According to a report in the Middle East Monitor (MEM), the protesters in the demonstration last week sang folk songs that described conditions in Nubian resettlement communities after they were forcibly exiled from their former villages along the Nile. Their communities and most of Old Nubia were destroyed by the completion of the Aswan Dam in the 1960s.

The Aswan government building, torched by Nubian demonstrators, September 2011
The Aswan government building, torched by Nubian demonstrators, September 2011 (Photo on the Egyptian Chronicles blog, Creative Commons license)

The demonstrators last week were planning to go to the Midan Al-Mahatta, a park, where they expected to protest in front of the Aswan government building. The same government building had been set on fire by Nubian demonstrators during a protest in September 2011. Instead, according to a statement by Siham Othman to the online news service Masr Al-Arabiya and quoted by MEM, they were surrounded by police forces that prevented them from entering the park.

Another activist, Tarek Yahia, reported that they then went to another location and held up banners reading “Nubian identity, the implementation of the constitution.” Police forces surrounded the demonstrators, got into physical confrontations, and leveled their guns at them. They then deleted videos and pictures of the protest from the cameras of the demonstrators in order to eliminate, Yahia alleged, evidence that the protest had been peaceful.

Nubian kids in Aswan
Nubian kids in Aswan (Photo by Eve Fouché in Flickr, Creative Commons license)

Yahia went on to say that the 24 who were arrested Sunday night were held in an Aswan jail overnight. They were then questioned on Monday morning by prosecutors without having any access to lawyers. The Nubians were then ordered to be detained for four days for such crimes as disrupting public security, possession of flyers, inciting protests, protesting without permission, and receiving funds from foreign sources.

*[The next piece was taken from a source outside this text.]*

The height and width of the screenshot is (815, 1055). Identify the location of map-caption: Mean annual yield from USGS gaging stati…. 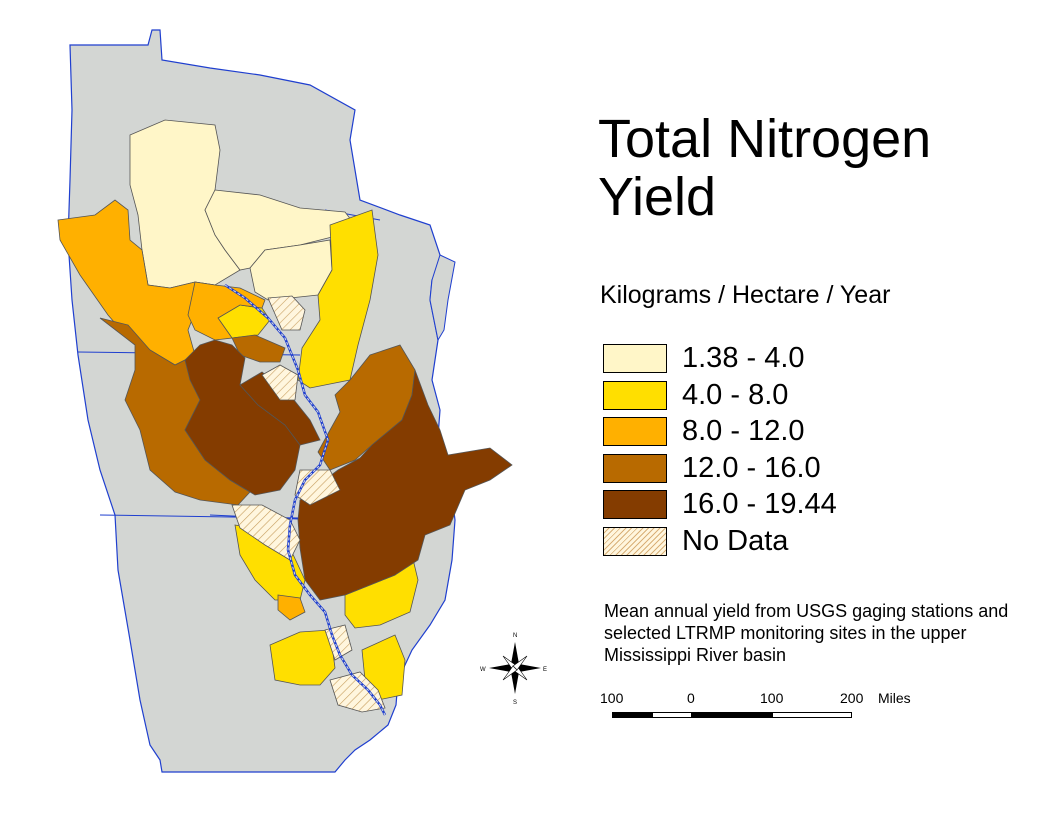
(806, 633).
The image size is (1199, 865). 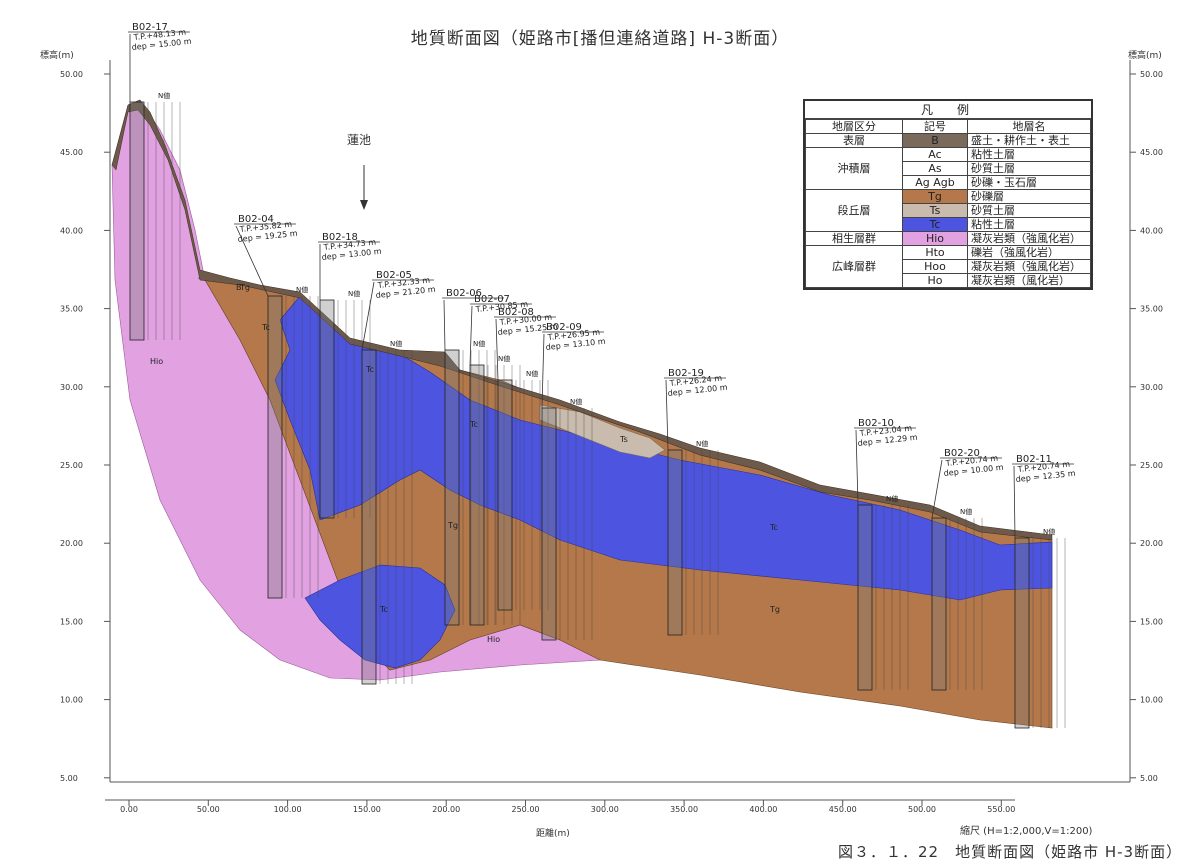 What do you see at coordinates (962, 454) in the screenshot?
I see `borehole-id: B02-20` at bounding box center [962, 454].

On Tuesday, the demonstrators obtained a lawyer, Mustafa El-Hassan, who told the government-owned news service Ahram Online that this was the first confrontation between Nubians and security forces since the demonstration last November. The lawyer works at the Hisham Mubarak human rights law center. El-Hassan added that the basic demand of the protesters is that article 263 of the constitution must be implemented. It states that the government should work to return the Nubians to their original lands in Southern Egypt within 10 years.

The Corniche in Aswan
The Corniche in Aswan (Photo by Marc Ryckaert in Wikimedia, Creative Commons license)

Another news service reported that security forces intercepted the marchers at a place known as the Corniche of the Nile and arrested several prominent Nubian leaders among the 24, including Mounir Bashir, President of the Nubian Lawyers Association. Mohamed Azmy, the former president of the Nubian General Union in Aswan, was also arrested. Tight security measures were imposed around the Aswan government building and the Dorrat al-Nil park, where the protesters were trying to assemble. Security people told the news service that the participants had not obtained the proper permits for their demonstration.

A brief news story by the Associated Press on Wednesday September 6 indicated that a judge in Aswan that day had authorized the continued detention of the protesters for another week, until September 13, when he plans to review their case.